What is certain is that before the days of refrigeration the pastry was used as a means of preservation. The contents of the pie were sealed inside the pastry using clarified butter and kept for some months. It does seem that meat pies have always been a British favourite with Chaucer’s Canterbury Tales making mention of a dish of Steak and Oyster. In fact until possibly the late 19th century Steak and Oyster Pies was the norm. Oysters were extremely plentiful and considered a cheap ingredient for the filling.

The first written recipe for steak and kidney appeared in 1694 in a publication known as “The Compleat Cook ” with ingredients including prunes, currants and nutmeg. That most famous of British cooks from Victorian times, Mrs Beeton, first published a recipe for steak and kidney in 1861. Her recipe was for a steak and kidney pudding, which is slightly different to a pie – a pie is baked, a pudding is steamed or boiled.

Back in the time of Mrs Beeton very few households would have had an oven for baking a pie. The pudding, however, is much easier to cook by placing in a pan of water and cooking over the open fire. A pudding bowl is lined with suet (the fat surrounding veal kidneys), mixed with flour and the pie mix put inside. A suet lid is then put on top to seal the pudding and the whole lot is then boiled or steamed.

The result is a delicious soft pastry case with beautiful tender pieces of steak in a rich gravy on the inside. The fat from the suet cooks into the flour binding it together and the contents just steam in their own juices – heavenly!!

Over the years the recipe has evolved to include British Ale or even Guinness and various seasonings and herbs have been added. In the past, bone marrow was used to enhance the flavour of the gravy, today the marrow bone is often used to garnish the pie, with it, perhaps, sticking through the top of the pastry.
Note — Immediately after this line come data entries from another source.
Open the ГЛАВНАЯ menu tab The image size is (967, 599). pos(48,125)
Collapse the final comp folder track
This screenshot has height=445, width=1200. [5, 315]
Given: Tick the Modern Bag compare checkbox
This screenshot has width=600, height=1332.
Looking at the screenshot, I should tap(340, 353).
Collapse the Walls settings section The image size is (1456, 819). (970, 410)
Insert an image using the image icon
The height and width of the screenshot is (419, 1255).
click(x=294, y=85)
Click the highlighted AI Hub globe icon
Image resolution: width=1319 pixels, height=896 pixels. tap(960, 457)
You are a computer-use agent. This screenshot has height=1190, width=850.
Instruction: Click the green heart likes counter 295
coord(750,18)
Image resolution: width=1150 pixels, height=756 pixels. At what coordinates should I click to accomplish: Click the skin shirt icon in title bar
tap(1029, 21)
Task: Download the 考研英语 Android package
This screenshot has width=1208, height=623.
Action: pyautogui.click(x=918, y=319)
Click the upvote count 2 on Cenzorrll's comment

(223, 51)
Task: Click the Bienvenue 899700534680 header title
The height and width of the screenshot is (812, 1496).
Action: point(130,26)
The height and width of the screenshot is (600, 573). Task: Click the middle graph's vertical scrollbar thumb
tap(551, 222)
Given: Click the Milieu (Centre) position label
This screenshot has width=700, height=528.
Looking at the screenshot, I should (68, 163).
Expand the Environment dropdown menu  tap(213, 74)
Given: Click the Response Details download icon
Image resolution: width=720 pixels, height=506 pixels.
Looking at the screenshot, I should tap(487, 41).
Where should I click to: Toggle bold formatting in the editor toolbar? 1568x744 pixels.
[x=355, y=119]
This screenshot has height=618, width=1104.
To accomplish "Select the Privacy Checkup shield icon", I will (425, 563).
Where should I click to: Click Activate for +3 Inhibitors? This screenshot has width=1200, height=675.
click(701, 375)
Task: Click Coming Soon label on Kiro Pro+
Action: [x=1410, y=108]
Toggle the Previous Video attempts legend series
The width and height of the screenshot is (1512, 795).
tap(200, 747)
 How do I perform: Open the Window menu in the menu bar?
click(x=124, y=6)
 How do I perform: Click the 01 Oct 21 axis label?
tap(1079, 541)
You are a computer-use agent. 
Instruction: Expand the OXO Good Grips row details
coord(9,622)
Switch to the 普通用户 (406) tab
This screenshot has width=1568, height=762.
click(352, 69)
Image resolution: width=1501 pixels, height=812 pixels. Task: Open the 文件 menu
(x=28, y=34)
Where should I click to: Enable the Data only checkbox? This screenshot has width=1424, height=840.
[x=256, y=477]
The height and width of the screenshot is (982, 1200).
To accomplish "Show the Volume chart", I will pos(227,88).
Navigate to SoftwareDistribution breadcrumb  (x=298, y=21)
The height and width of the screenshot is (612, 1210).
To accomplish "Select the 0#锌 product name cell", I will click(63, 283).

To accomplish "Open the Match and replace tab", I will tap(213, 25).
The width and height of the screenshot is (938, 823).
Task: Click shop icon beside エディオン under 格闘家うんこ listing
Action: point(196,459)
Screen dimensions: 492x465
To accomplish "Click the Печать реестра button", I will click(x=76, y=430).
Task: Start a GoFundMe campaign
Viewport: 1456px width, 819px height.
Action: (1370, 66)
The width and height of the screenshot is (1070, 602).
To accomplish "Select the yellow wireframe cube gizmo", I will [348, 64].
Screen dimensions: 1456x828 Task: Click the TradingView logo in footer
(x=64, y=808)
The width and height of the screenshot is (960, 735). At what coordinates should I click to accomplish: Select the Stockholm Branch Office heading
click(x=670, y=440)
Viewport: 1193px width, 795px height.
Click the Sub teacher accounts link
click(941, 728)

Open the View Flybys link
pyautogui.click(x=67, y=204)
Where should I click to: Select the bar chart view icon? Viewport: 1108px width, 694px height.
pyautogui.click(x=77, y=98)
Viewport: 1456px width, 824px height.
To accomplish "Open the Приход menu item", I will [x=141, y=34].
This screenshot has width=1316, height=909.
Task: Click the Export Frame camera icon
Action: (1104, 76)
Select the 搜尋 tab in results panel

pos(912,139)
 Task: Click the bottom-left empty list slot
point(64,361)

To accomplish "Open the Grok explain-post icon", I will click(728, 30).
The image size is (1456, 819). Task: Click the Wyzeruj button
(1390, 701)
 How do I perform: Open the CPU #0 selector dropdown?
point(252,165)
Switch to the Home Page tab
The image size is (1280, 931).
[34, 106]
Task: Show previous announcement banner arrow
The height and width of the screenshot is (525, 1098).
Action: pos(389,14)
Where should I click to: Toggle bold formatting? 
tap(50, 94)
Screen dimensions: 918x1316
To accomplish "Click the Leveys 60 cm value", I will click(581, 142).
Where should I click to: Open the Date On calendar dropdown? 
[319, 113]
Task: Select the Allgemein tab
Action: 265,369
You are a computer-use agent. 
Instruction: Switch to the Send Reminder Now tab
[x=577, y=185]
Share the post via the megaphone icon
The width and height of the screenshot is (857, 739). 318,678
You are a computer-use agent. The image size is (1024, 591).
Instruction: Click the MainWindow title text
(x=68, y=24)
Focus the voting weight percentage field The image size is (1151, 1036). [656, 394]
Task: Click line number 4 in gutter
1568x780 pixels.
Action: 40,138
The choice of kidney will also affect the flavour. Whether you choose strong tasting ox kidney or milder veal kidney or even use lamb kidney.

Here I will give you my version of a Steak and Kidney.

To make 4 individual pies you will need approx 750g cubed stewing steak, 250g ox kidney cut into pieces, you could also use veal kidney or lamb or pork (your butcher may well do a steak & kidney mix), 1 onion diced, clove garlic, bay leaves & herbs, a spoon of flour, a glass of wine or beer and water.

Steak and Kidney Pudding

Start by browning the meat in a saucepan deep enough to hold all the ingredients. Now add the onion and garlic and continue to cook. Once the meat is browning and the onion is mixed in add a spoonful of flour and stir in. At this stage I like to throw in a glass of red wine or beer and allow to cook out a little. You will notice that the flour will start thickening the sauce, now add enough water to just cover the meat and bring to the boil. Once boiled turn down the heat, season with the herbs, salt and pepper and leave to simmer covered for about 1 hour.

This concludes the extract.